Given text:
:::::
Fifteen Impressions
of CharIes Williams by Ed Gorman
1
"He was a hard luck kind of guy. He was much better than many writers who really made it. Not that he'd ever tell you, of course. He was genuinely modest, maybe even a little down on what he wrote. You could never be sure if he thought what he did was quite respectable. He was, after all, writing paperback originals and this was still the 1950s."
This is his agent, Don Congdon, talking on a late New York afternoon.
2
When she was through being sick, I wet a wash cloth at the basin and bathed her face while she leaned weakly against the bathroom wall with her eyes closed. She didn't open them until she was back on the bed. She took one long look at me and said, "Oh, good God!" and closed them again. She made a feeble attempt to pull her skirt down. I straightened it for her, and she lay still. I went out in the living room and lighted a cigarette. I could handle her all right, but if the police came by again and noticed those garage doors were unlocked, I was dead. It would be at least three more hours before it was dark.
This is from Man on the Run, November 1958, not a classic but a solid turbulent novel that has all Gold Medal Original elements. A) a falsely accused man trying to elude police, b) a lonely woman as desperate in her way as the man on the run, c) enough atmospherics (night, rain, fog) to enshroud a hundred films noir. It has now been out of print for forty years.
3
According to Twentieth Century Crime and Mystery Writers (second edition), Charles Williams was born in San Angelo, Texas, on August 13, 1909, was educated at Brownsville High School, Texas (only through the tenth grade), served with the United States Merchant Marine, married Lasca Foster in 1939, had one daughter, and died in 1975.
What it doesn't tell us is how he died. On that same late New York afternoon, his agent, Congdon, described the details of Williams' death.
4
In an exceptional essay on Williams, writer and critic Geoffrey O'Brien noted: "Charles Williams is at face value the epitome of a macho adventure writer. his heroes are characteristically pre-occupied with hunting (Hill Girl), fishing (River Girl; Go Home, Stranger; Girl Out Back), athletics (The Big Bite; A Touch of Death), and, above all, sailing (Scorpion Reef; The Sailcloth Shroud; Dead Calm)."
Then O'Brien neatly goes on to point out that while the trappings of the book may seem standard blue collar—especially the early "hill" books—their real theme is "the hero's discovery that he knows nothing about women."
It is Williams's women we remember most, from the innocent girl in Hell Hath No Fury to the sullen and deadly Cathy Dunbar in Nothing in Her Way and the enigmatic Mrs. Langston in Talk of the Town.
No other power—not in Williams's world anyway—can match women's to redeem or destroy.
:::::
Entries provided:
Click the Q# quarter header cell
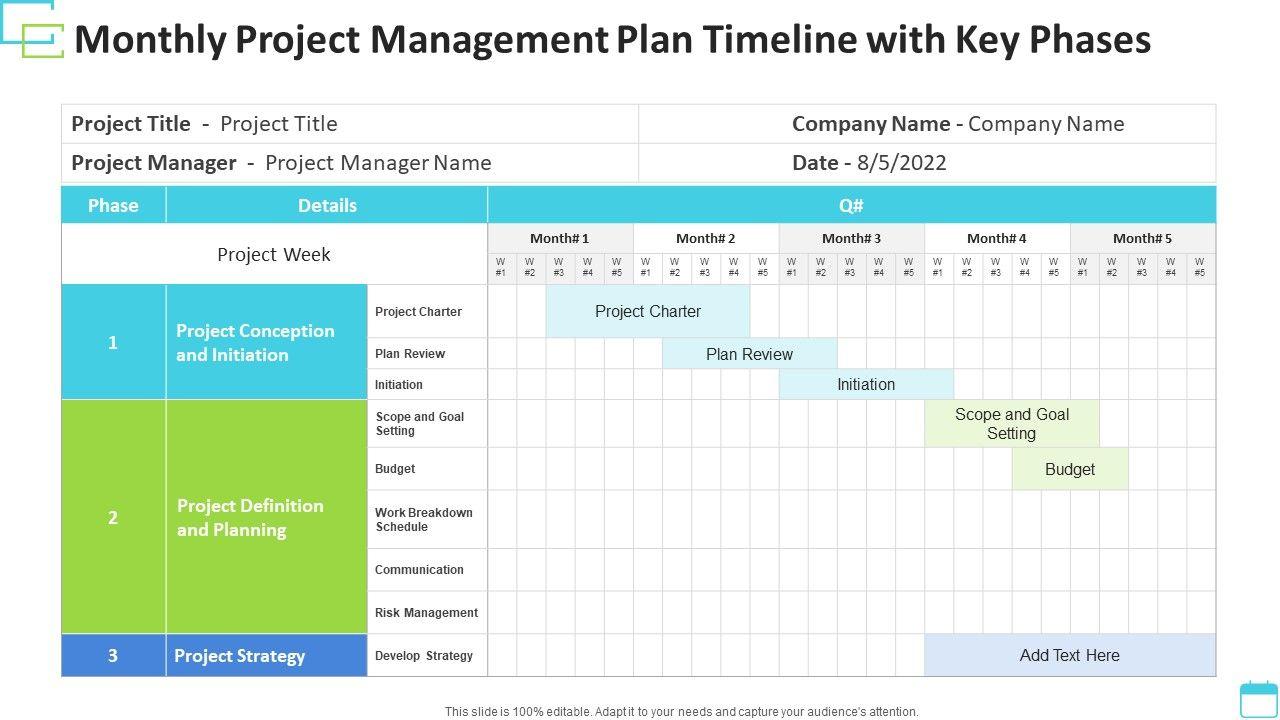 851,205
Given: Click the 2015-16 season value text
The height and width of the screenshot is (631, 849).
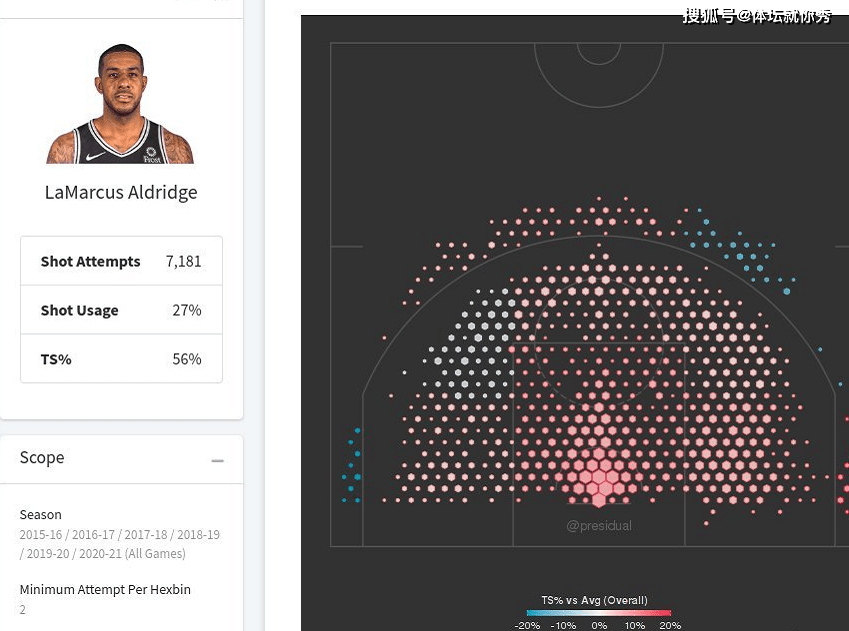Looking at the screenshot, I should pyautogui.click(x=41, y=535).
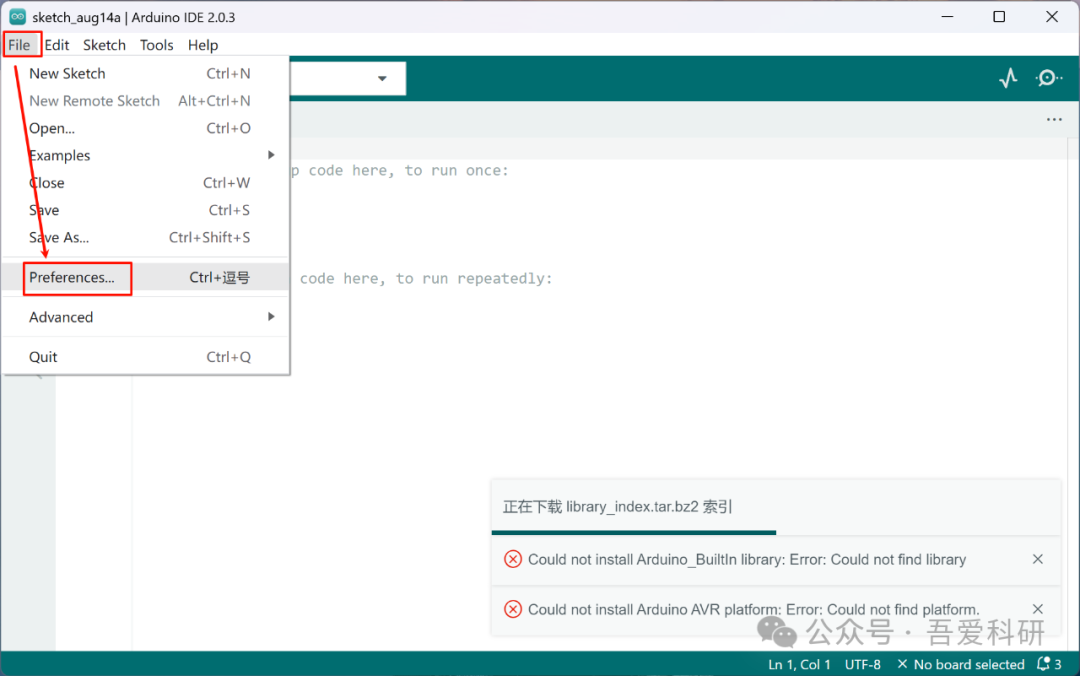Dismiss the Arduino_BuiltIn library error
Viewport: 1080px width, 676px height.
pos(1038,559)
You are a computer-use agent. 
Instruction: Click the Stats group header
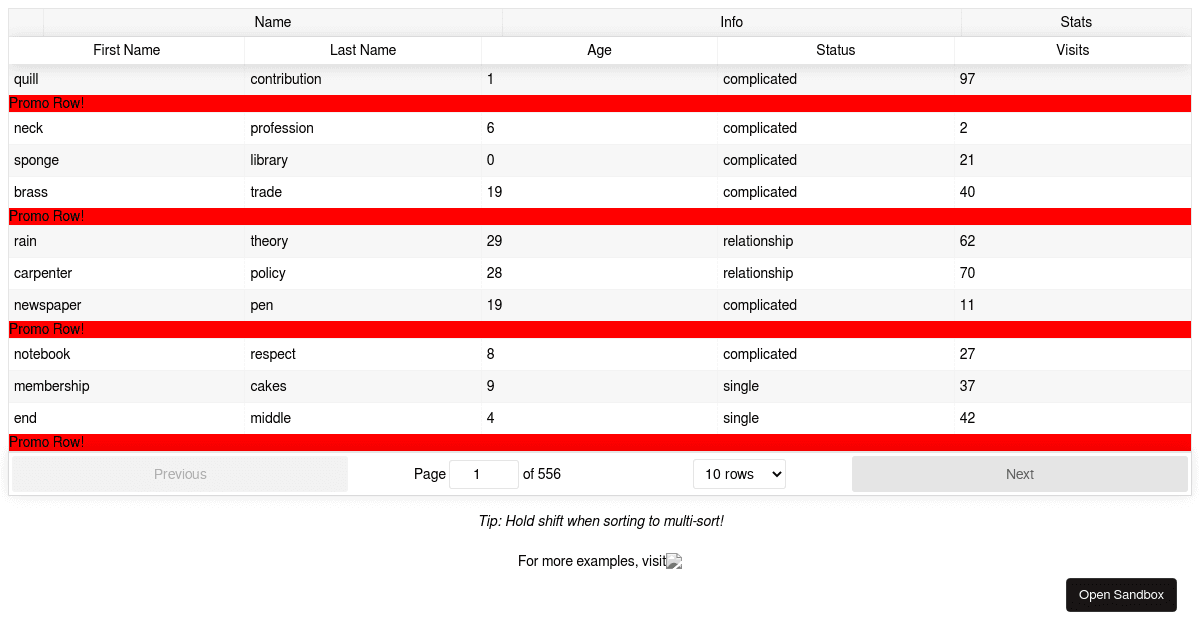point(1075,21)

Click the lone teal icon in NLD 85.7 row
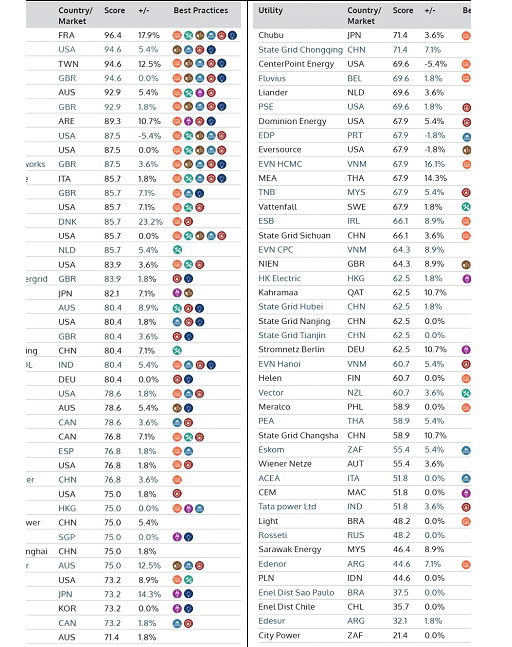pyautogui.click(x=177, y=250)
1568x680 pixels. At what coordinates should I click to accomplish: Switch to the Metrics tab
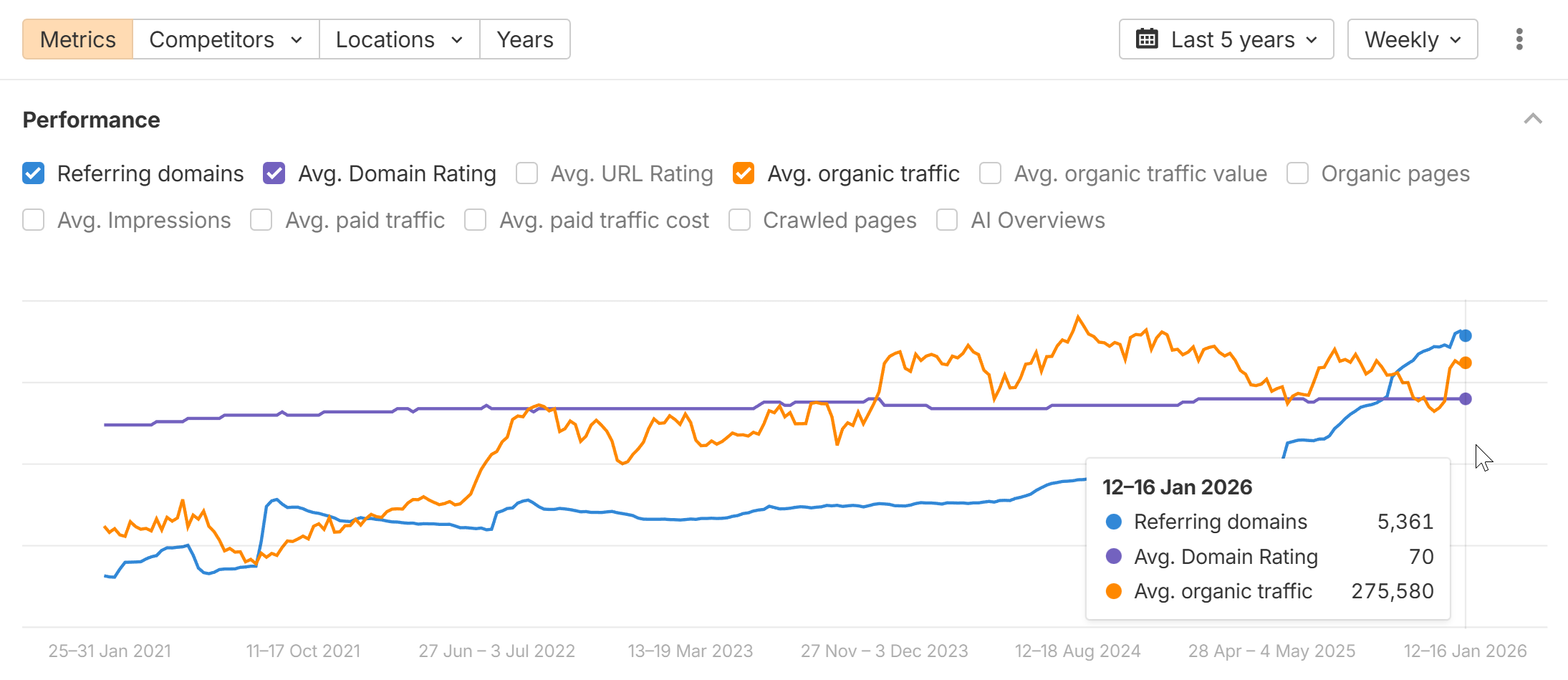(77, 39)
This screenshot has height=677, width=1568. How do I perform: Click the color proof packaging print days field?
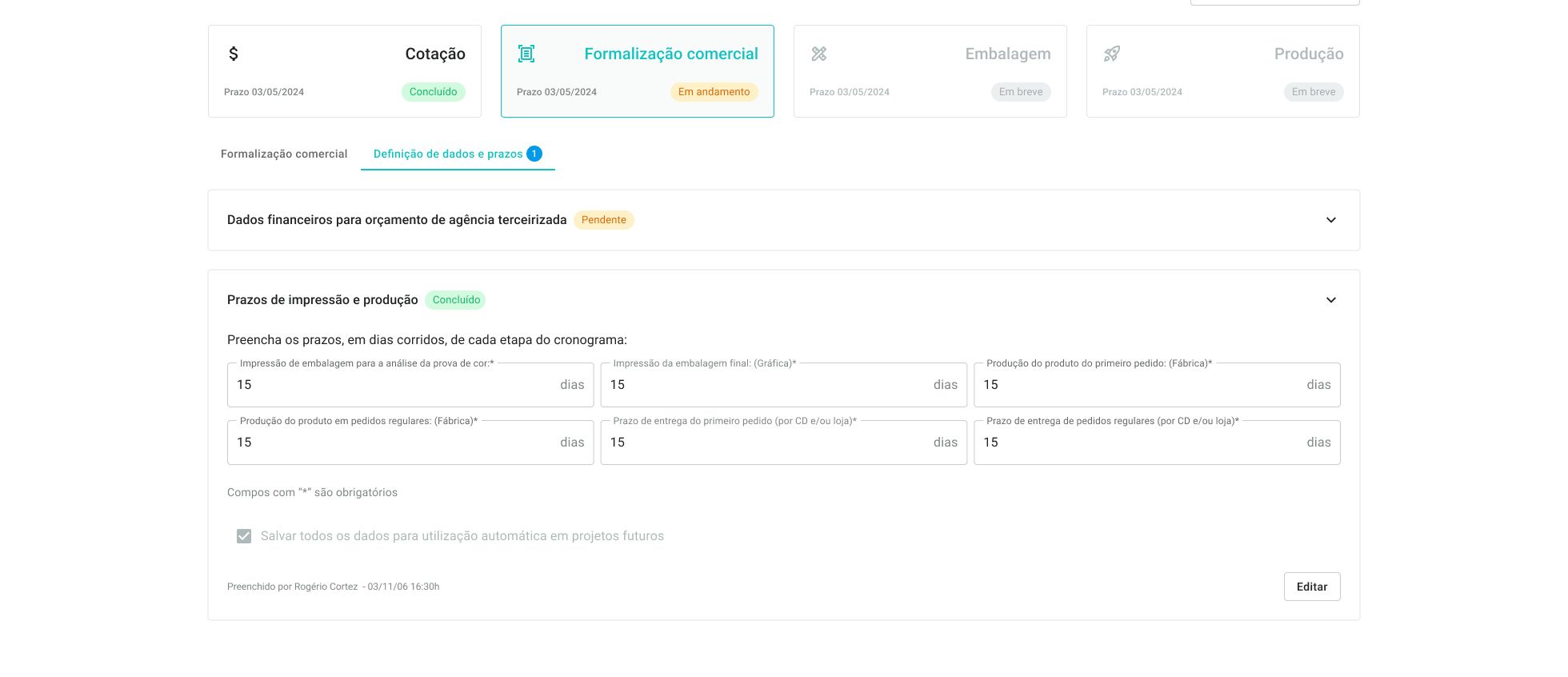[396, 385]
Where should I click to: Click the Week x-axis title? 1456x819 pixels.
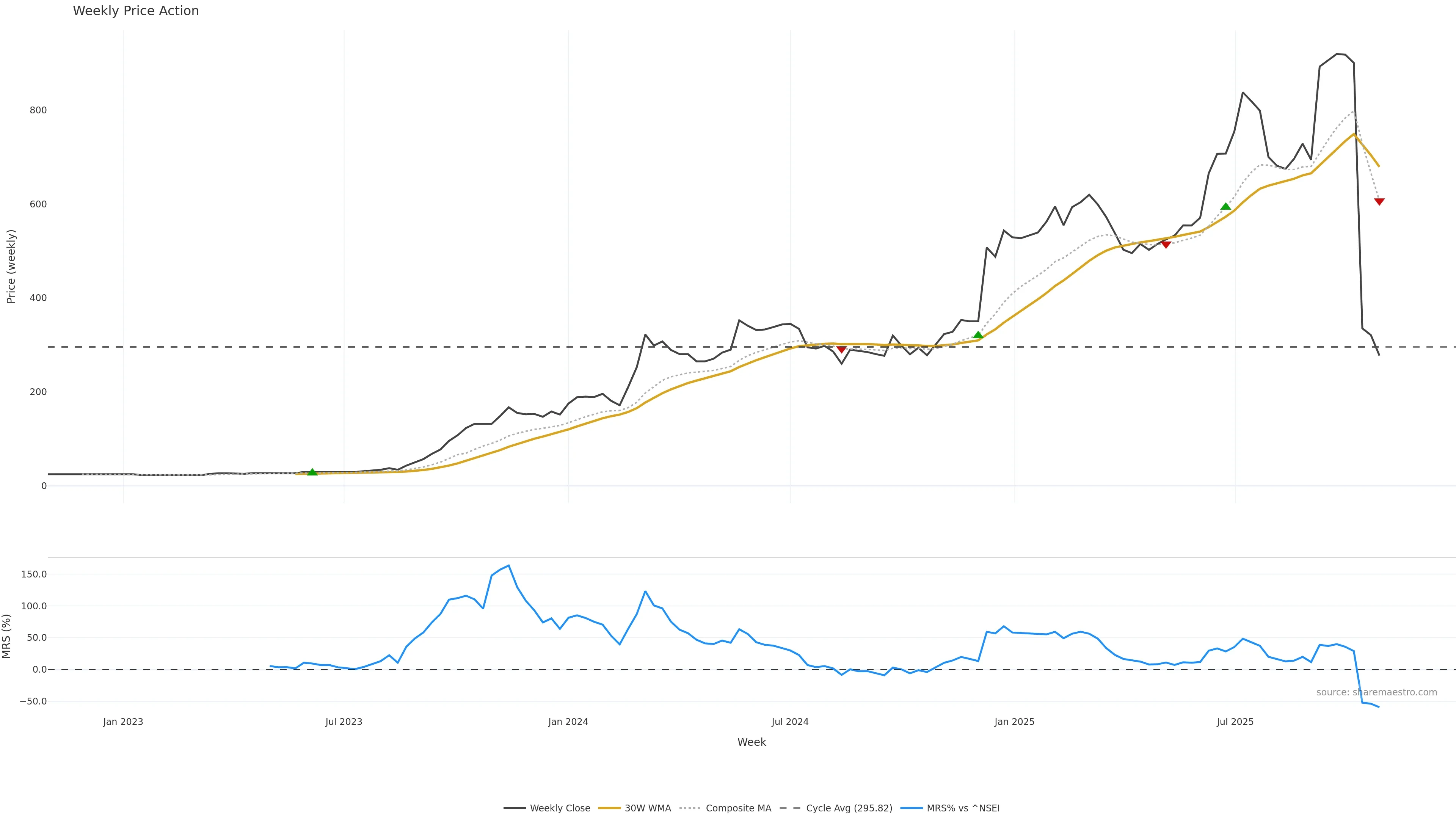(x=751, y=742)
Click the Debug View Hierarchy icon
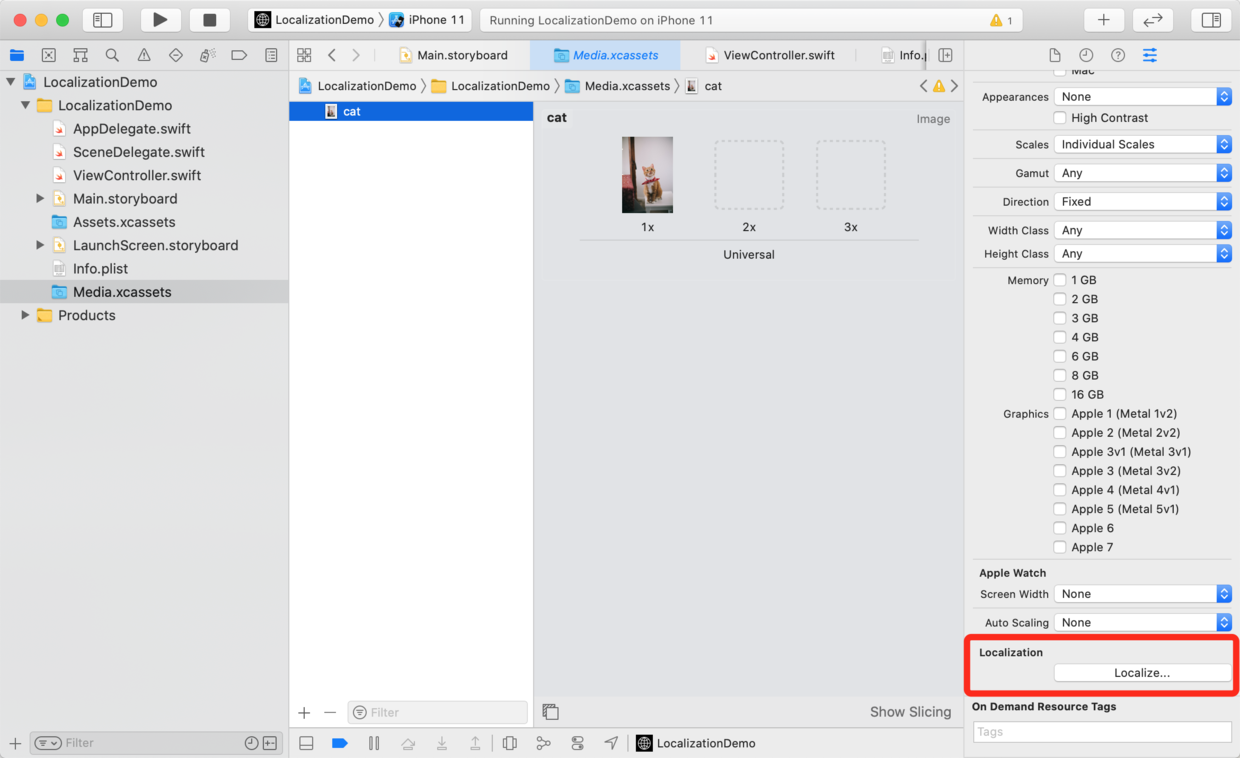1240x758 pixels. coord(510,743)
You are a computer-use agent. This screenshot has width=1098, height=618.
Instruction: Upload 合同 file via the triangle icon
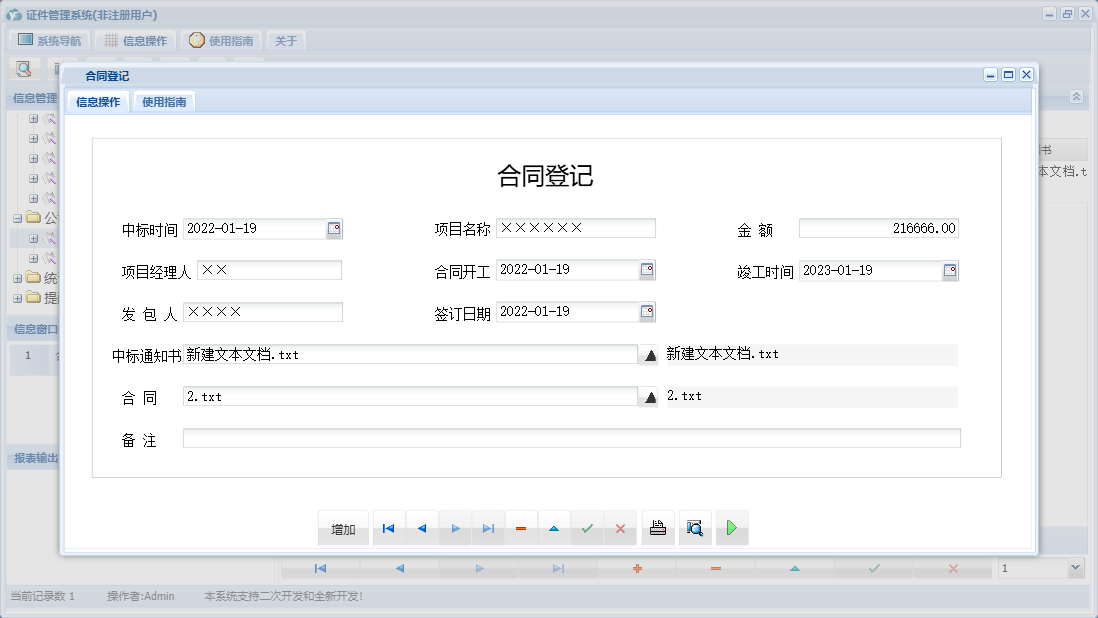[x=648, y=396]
:::::
Problems and tasks:
1 - In the essay on Charles Williams, where and when was Williams born?
2 - Carry on the essay on Charles Williams from its final line.

Task results:
1 - He was born in San Angelo, Texas, on August 13, 1909.

2 -
5
"It's actually kind of a funny story, how I met Charlie. In those days—this is back in the late forties—I was an editor at Simon & Schuster and his first novel came in over the transom; the writing was exceptionally good for a new writer but the plot was deemed by me and several others to be too commercial for hardcovers of that day, so the manuscript was returned to Charlie.
"Later, I left Simon & Schuster and joined the Harold Matson Company as an agent. I wrote a few writers whose work I had seen at Simon & Schuster to see if they would let me handle their work. Charlie sent me the same novel and I offered it to some other hardcover publishers, and it was turned down.
"Charlie suggested I throw it away, but I didn't. I put the manuscript on the shelf and a year or so later when Fawcett started their line of paperback originals, which they called Gold Medals, I remembered Charlie's work, sent it over to them, and they bought it immediately. I had difficulty reaching Charlie to give him the good news, but finally did. The novel, which was entitled Hill Girl, went on to sell two and a half million copies."
6
The French, more than any other people, love the suspense story. Gallimard, in its famous mystery-suspense series Série Noire, has kept most of Charlie's novels in print for many years. People such as Truffaut were interested in his novels and Jeanne Moreau and Belmondo starred in Nothing in Her Way, the first novel to be filmed.
"Hollywood was never as interested," says Congdon, "and the early paperback novels usually elicited contempt from most of the people out there, who thought they were 'pulp.'
"However, one of his novels, The Wrong Venus, did sell to Universal and Charlie was hired to write the screenplay. He was disgusted with that experience because the screenplay was pretty much rewritten for James Garner. He worked on a second screenplay of someone else's work, but it also turned out to be a poor film."
7
Not that during this period—1957-1958—the book career is moving along so marvelously either.
For some reason, the whole original paperback response to the suspense novel began to subside, and Charlie's audience shrank along with it. Sales simply weren't as big as they had been, with the exception of those writers who decided to do their suspense mysteries around a single detective or lead character, as John D. MacDonald did. Charlie was asked to do this, but he said it would bore him silly writing about the same guy each time.
Congdon and Williams went to Dell and Knox Burger with idea that Charlie's work ought to be in hardcover. Knox was willing to go along with a first hardcover printing if they could find a publisher and work out the appropriate arrangements. This was done with several of his novels, the first, Scorpion Reef being at Macmillan.
They even talked to him about writing a series. Williams felt about series fiction much as he did about Hollywood.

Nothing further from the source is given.